A Review of Alan Glynn’s “Paradime”

The Doppelgänger

Zachary Houle
5 min readApr 15, 2017
“Paradime” Book Cover

Another book that was sent to me without being asked for by the publisher was this book, Alan Glynn’s Paradime. I’m now getting around to reviewing it after having just finally read it. It’s a pretty addictive read — I devoured it in mostly one sitting — but not one without some serious problems with it. The story is about a man named Danny Lynch who was a cook in Afghanistan who witnessed a horrific event.
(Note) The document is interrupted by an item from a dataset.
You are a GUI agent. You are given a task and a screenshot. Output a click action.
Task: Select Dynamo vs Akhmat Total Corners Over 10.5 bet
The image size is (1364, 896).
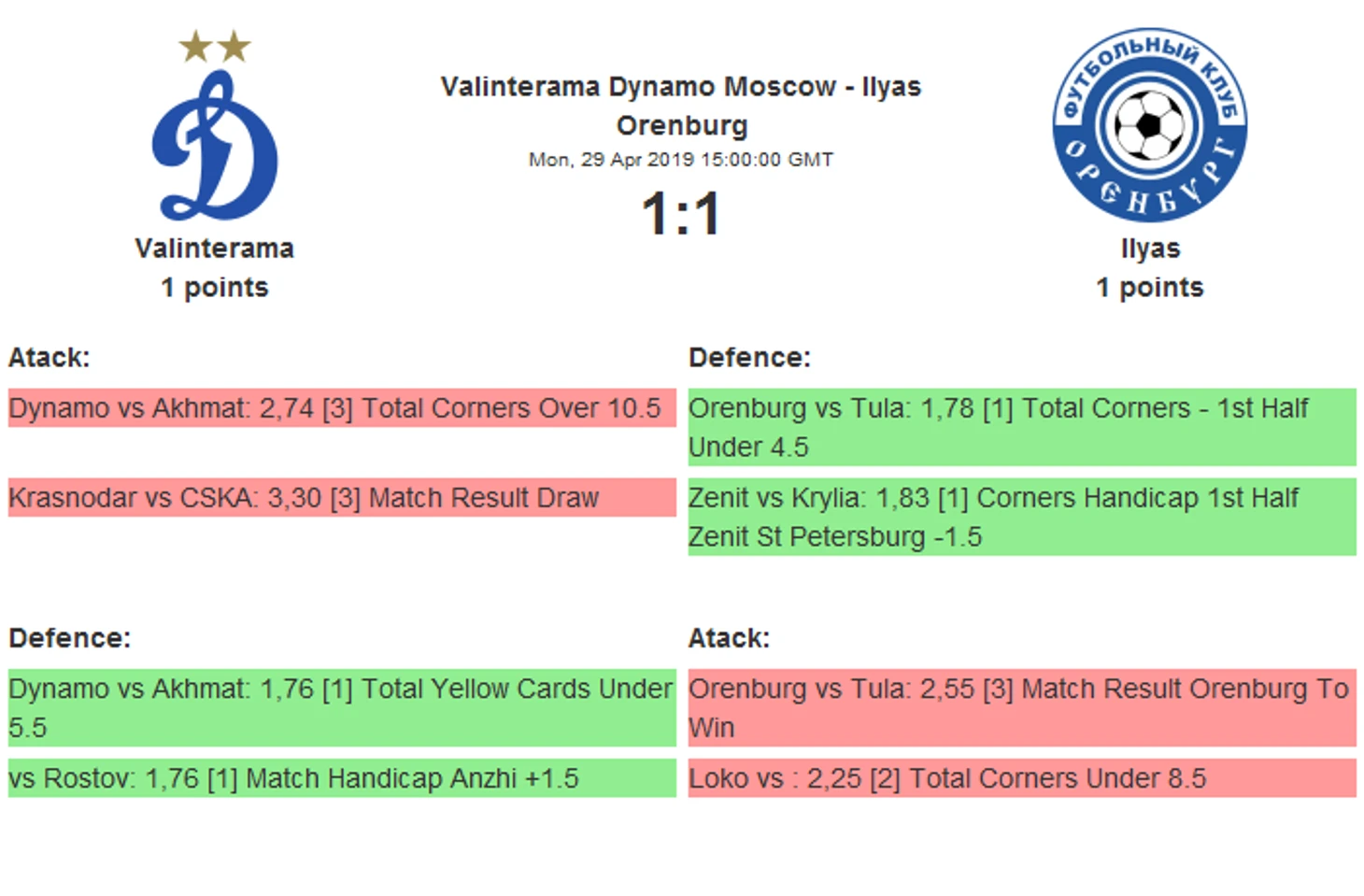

When he’s sent back home to New York City and his girlfriend, Kate, the defence contractor that employed him basically start putting the screws to him so he wouldn’t blow the whistle on what he saw. The contractor then changes its mind and goes to help Lynch by setting him up with another cooking job — again to make sure he doesn’t talk publicly about the event. There, one of the customers is a dead-ringer for him, and Lynch starts stalking him and finds out he runs a venture capital firm.

And the book just gets weirder from there.
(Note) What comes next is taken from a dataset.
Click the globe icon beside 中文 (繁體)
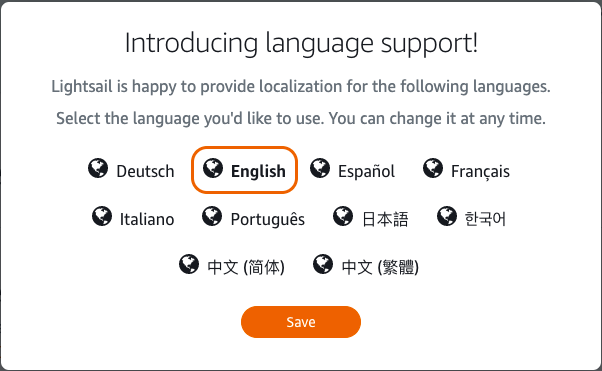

While Paradime is a twisty thriller with all sorts of unexpected events, the main problem is that this novel really feels like two books in one — that Glynn decided to turn everything on its head and write another narrative altogether. The book does start out promisingly enough, and the rage against the corporate machine is palpable to anyone who is unemployed or underemployed in this economy. However, the book gets more and more far-fetched the deeper you move into it. The whole thing becomes a body swapping thriller, which has been done to death by Hollywood. Maybe Glynn was shooting for a film option?

It’s really hard to talk about Paradime without revealing what happens about one third of the way through the book. The suspense is largely driven by this event, so I’ll try to not spoil it for you. Still, it turns out that Lynch basically starts living a lie — blowing up from the little lies he initially told his girlfriend over who got him the cooking job, as she wants to fight the system (even if it is set up to crush people like her). It makes it really hard to sympathize with such a compulsive liar, no matter how good his intentions might be, So what happens at the end of the book is the kind of thing you can see coming a mile away, because, after all, no good deed goes unpunished.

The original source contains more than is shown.